Imran Khan

Personal information
- Born: 10 May 1992 (age 34) Colombo, Sri Lanka
- Batting: Left-handed
- Bowling: Right-arm fast-medium
- Role: Bowler

Domestic team information
- 2012: Saracens SC
- 2012: Ruhuna Royals
- 2012–2015: Bloomfield C&AC

Career statistics
| Competition | FC | LA | T20 |
| Matches | 17 | 11 | 3 |
| Runs scored | 110 | 24 | 2 |
| Batting average | 10.00 | 12.00 | – |
| 100s/50s | 0/0 | 0/0 | 0/0 |
| Top score | 25* | 9* | 2* |
| Balls bowled | 2,058 | 326 | 44 |
| Wickets | 39 | 11 | 3 |
| Bowling average | 39.12 | 24.90 | 18.33 |
| 5 wickets in innings | 1 | 0 | 0 |
| 10 wickets in match | 0 | 0 | 0 |
| Best bowling | 5/67 | 3/29 | 2/33 |
| Catches/stumpings | 9/– | 4/– | 1/– |
- Source: CricketArchive, 8 July 2015

= Imran Khan (Sri Lankan cricketer) =

Sri Lankan cricketer

Imran Khan (born 10 May 1992) is a Sri Lankan cricketer who has played domestically for the Saracens Sports Club and the Bloomfield Cricket and Athletic Club, as well as in the Sri Lanka Premier League for the Ruhuna Royals.

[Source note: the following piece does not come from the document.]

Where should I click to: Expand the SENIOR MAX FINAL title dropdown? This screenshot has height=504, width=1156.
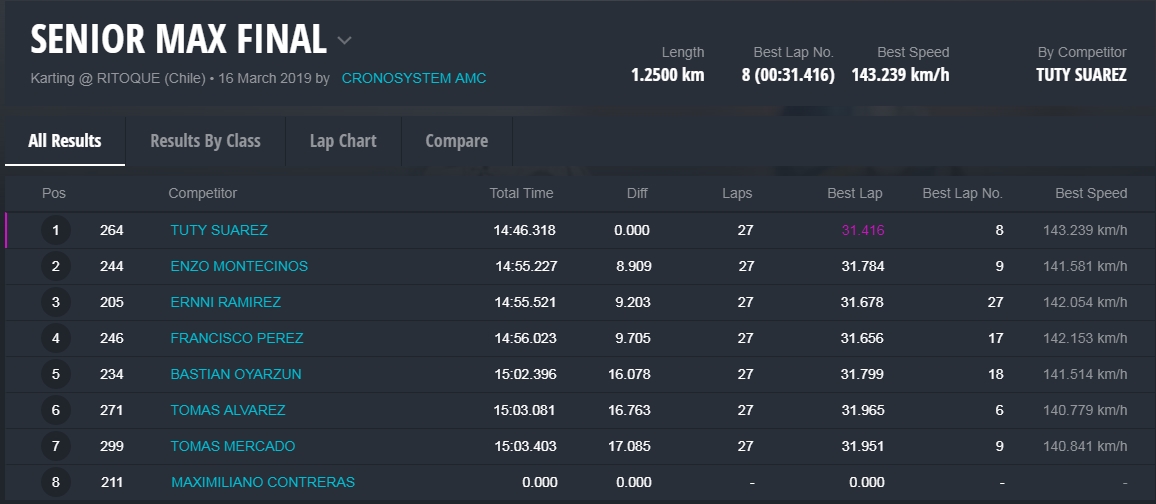click(x=344, y=41)

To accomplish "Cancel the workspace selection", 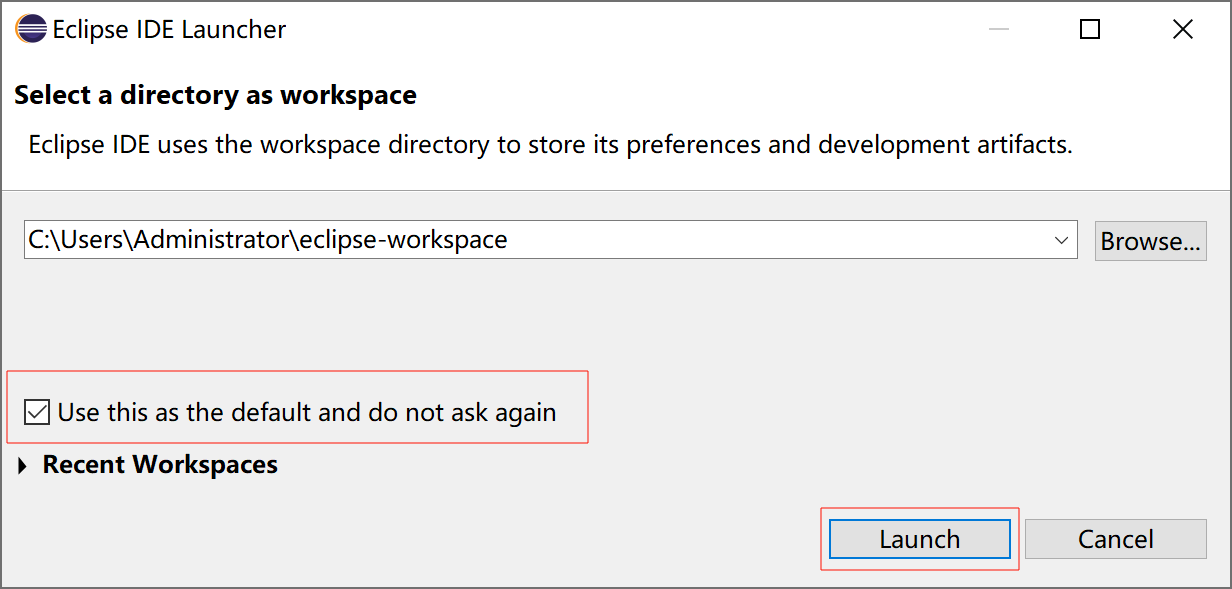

Born in Colombo, Imran attended Royal College, Colombo, and played for the school's cricket team in the annual Royal–Thomian match in both 2010 and 2011. A right-arm fast bowler, he made his first-class debut during the 2011–12 season, appearing for Saracens in a single match against Sri Lanka Army SC. He opened the bowling with Amila Mendis on debut, taking two wickets as Saracens lost by an innings and 90 runs. Imran was subsequently selected in a single Premier League match for the Ruhuna Royals in August 2012, replacing Tharanga Lakshitha in the side.

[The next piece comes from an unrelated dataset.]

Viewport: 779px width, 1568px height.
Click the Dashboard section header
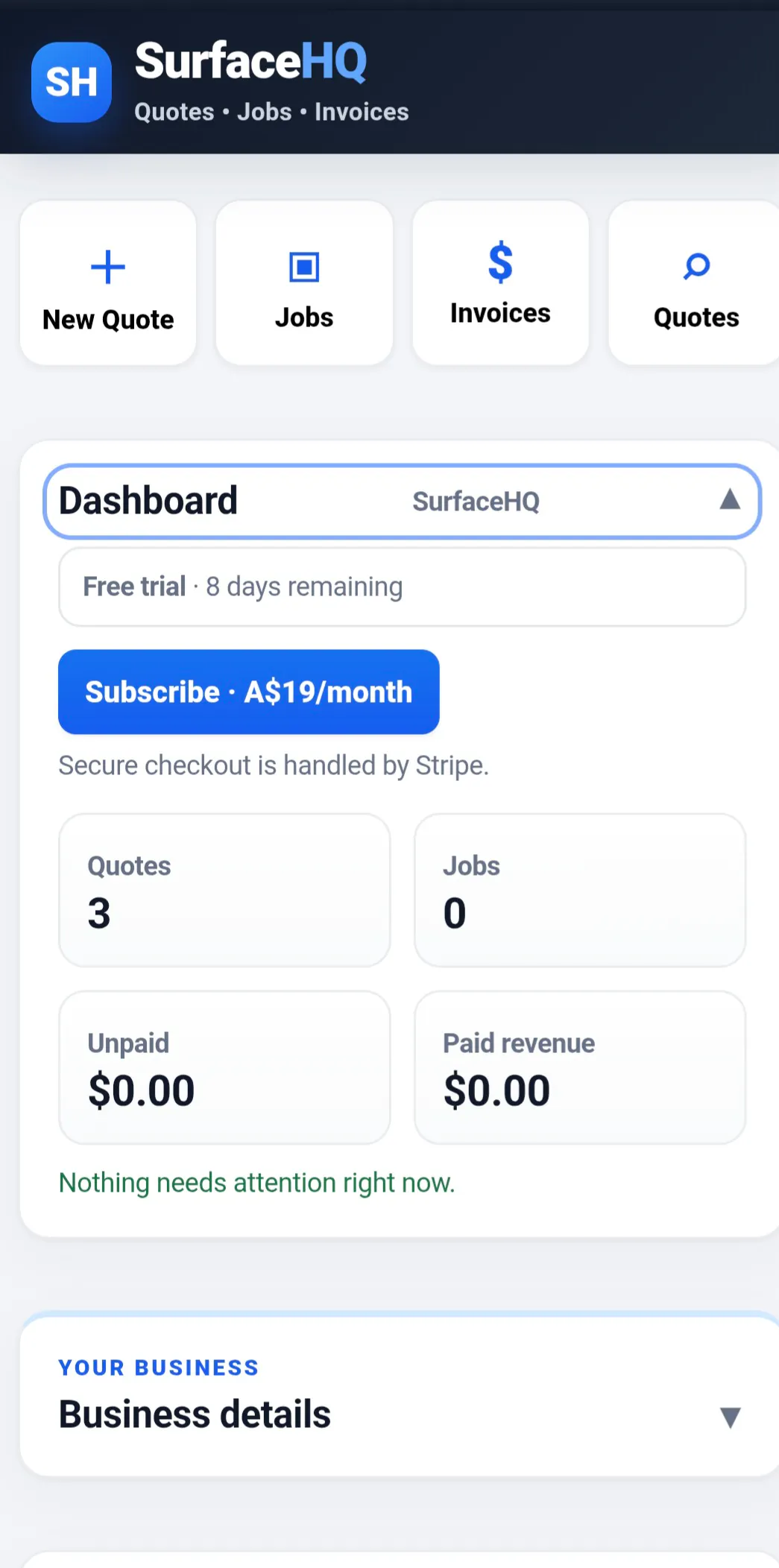[x=402, y=501]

For the 2012–13 season, Imran switched to Bloomfield, making his list-A debut in the Premier Limited Overs Tournament in December 2012. He went on to play three list-A matches and seven first-class matches during the season. In his seven Premier Trophy matches, he took 21 wickets, finishing behind Suraj Randiv (50), Upul Indrasiri (29), and Chatura Randunu (25) for Bloomfield. His best bowling figures, 5/67, came against the Panadura Sports Club in the opening match of the tournament. Imran again played regularly for Bloomfield during the 2013–14 season, in both formats of the game, but is yet to record any further five-wicket hauls. His appearances during the 2014–15 were less sporadic – only three first-class games and a single twenty20.